Carbonare, Trio di Parma e Marco Baliani inaugurano il cartellone nel Giorno della Memoria con Copland e Messiaen

by Tatiana Cogo

Un concerto che non è solo musica, ma atto civile, rito collettivo e testimonianza. Martedì 27 gennaio 2026, nel Giorno della Memoria, il Teatro Regio di Parma inaugura la Stagione Concertistica 2026 con una serata di grande intensità emotiva e artistica, affidata a tre protagonisti d’eccezione: Alessandro Carbonare, il Trio di Parma e Marco Baliani. Un incontro tra suono, parola e storia pensato per non dimenticare, per trasformare la memoria in esperienza viva.

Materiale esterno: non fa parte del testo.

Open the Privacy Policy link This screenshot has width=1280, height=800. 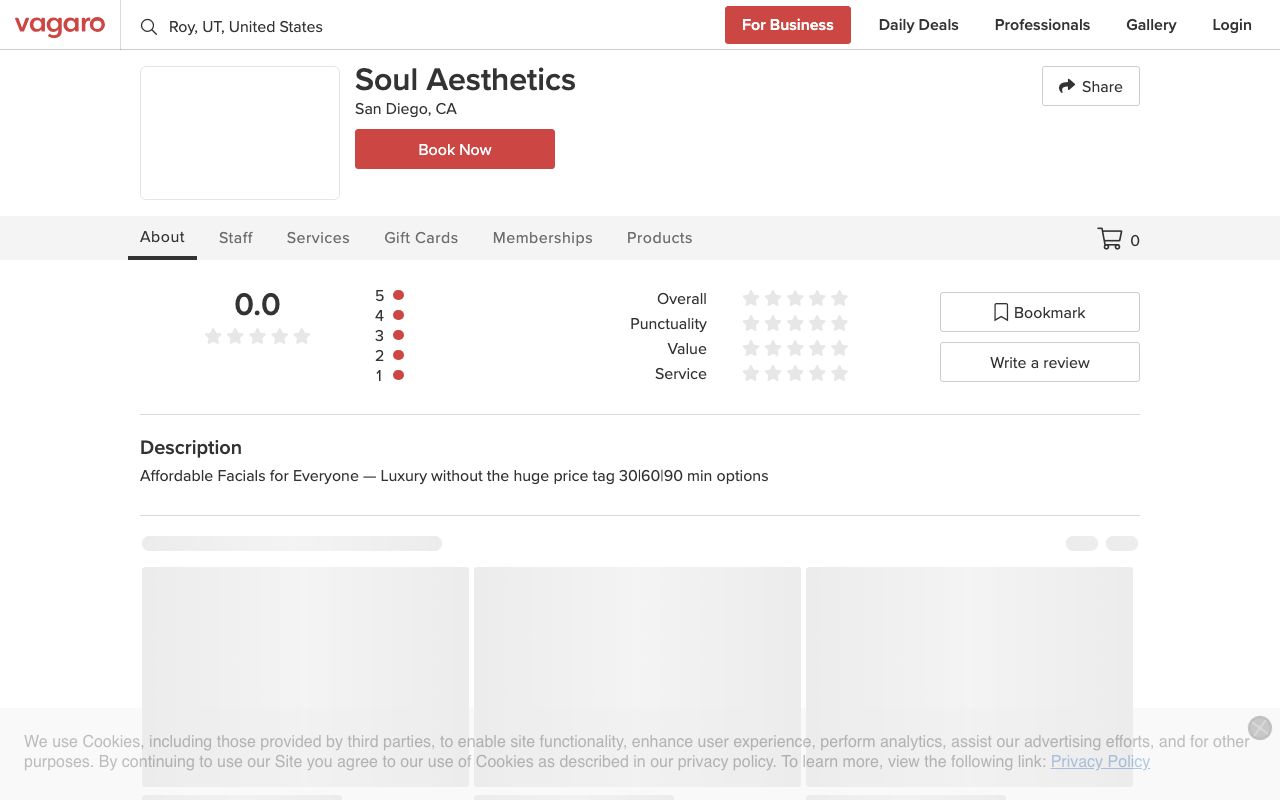[x=1099, y=761]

Alle 20.30 il sipario si alzerà su un programma che attraversa il Novecento ferito, dando voce alla resilienza dell’uomo di fronte all’orrore. In apertura Vitebsk. Studio su un tema ebraico di Aaron Copland, seguito dal Quatuor pour la fin du temps di Olivier Messiaen, capolavoro assoluto nato nel 1940 all’interno di un campo di prigionia nazista. Un’opera che, ancora oggi, parla di speranza, trascendenza e libertà, nonostante tutto.

Il Trio di Parma

Sul palco, accanto al clarinetto di Alessandro Carbonare e al Trio di Parma – Ivan Rabaglia al violino, Enrico Bronzi al violoncello e Alberto Miodini al pianoforte – la voce di Marco Baliani accompagnerà il pubblico in un percorso di riflessione, intrecciando musica e parole attraverso i testi dello stesso Messiaen, trasformando il concerto in un racconto della memoria.

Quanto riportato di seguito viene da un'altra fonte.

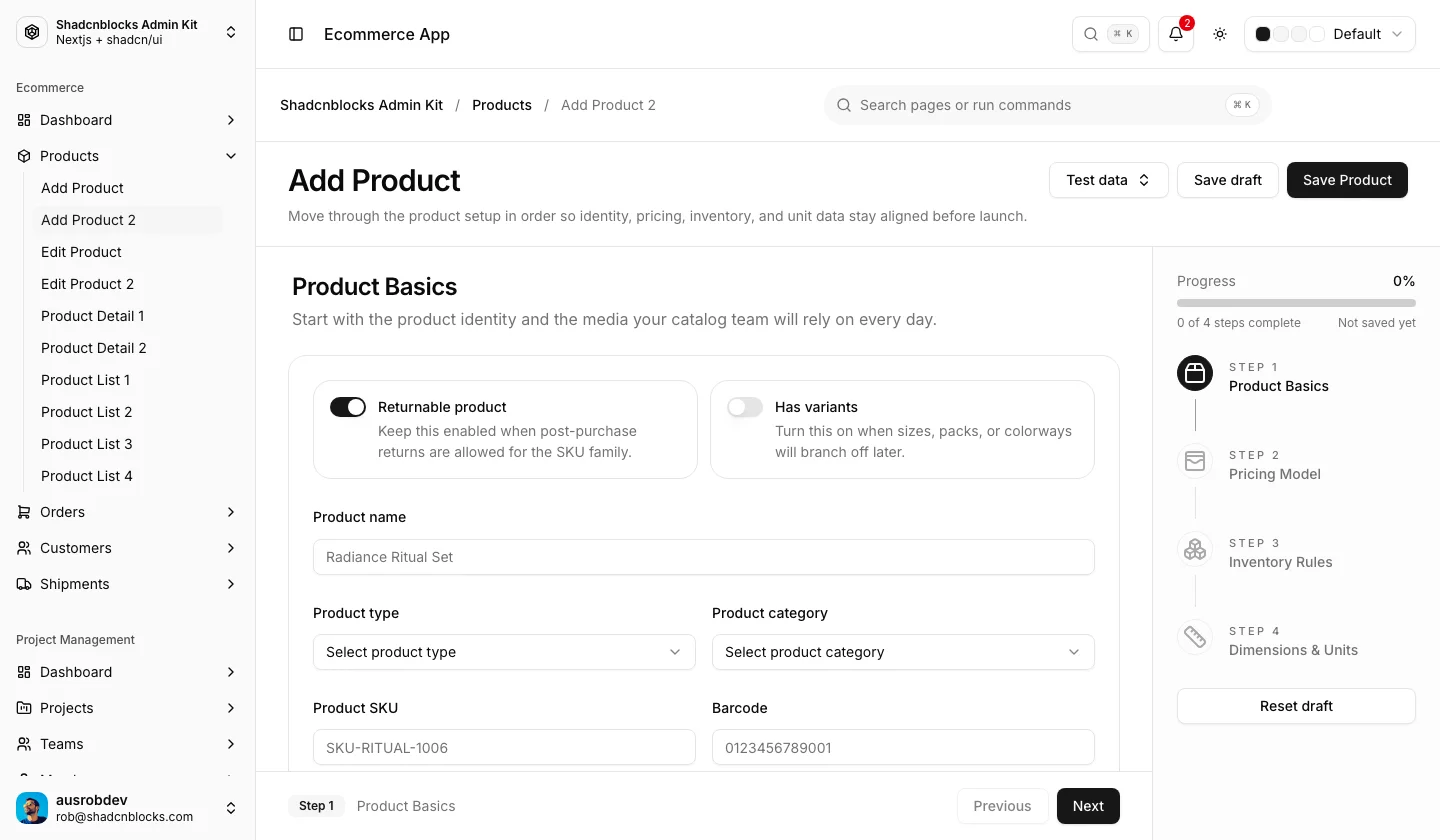Click the Reset draft button

[1296, 706]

«Uno dei doni più straordinari della musica è la sua forza di connettere gli individui», sottolinea Giampaolo Bandini, direttore artistico della Società dei Concerti di Parma. «Ogni concerto di questa stagione è un focolare d’emozioni, un luogo dove le note si accendono e illuminano l’anima. Abbiamo scelto il fuoco come metafora di ciò che è primordiale e trasformativo: la musica brucia le barriere e ci unisce in un’unica, vibrante esperienza».

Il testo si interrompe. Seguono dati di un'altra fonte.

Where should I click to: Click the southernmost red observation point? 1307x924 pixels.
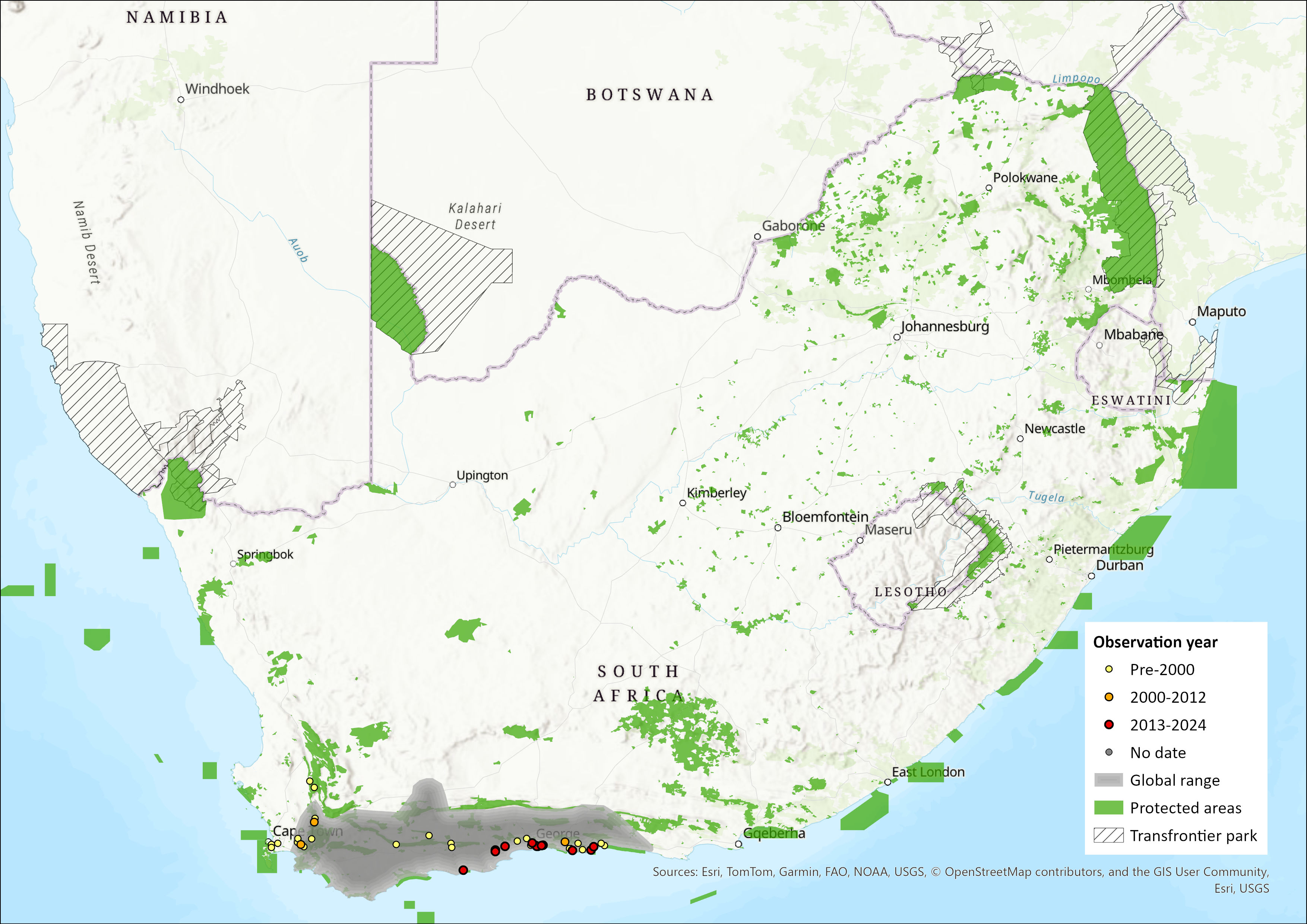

Il Quatuor pour la fin du temps, composto da Messiaen nello Stalag VIII-A e lì eseguito per la prima volta davanti a prigionieri e guardie, resta uno dei più potenti manifesti musicali contro la disumanizzazione. Ispirato all’Apocalisse, il brano non evoca la fine, ma l’inizio di un’eternità possibile, affidando al canto degli uccelli, alle armonie sospese e ai silenzi un messaggio di speranza che attraversa il tempo.

Alessandro Carbonare

La serata segna l’avvio di una stagione che da gennaio a maggio porterà sul palco del Regio grandi nomi della musica internazionale – dal Belcea Quartet a Grigory Sokolov, da Benedetto Lupo a Paolo Fresu e Giovanni Sollima – ma è proprio questo primo concerto a indicarne il senso più profondo: fare della musica un luogo di coscienza, di memoria e di comunità.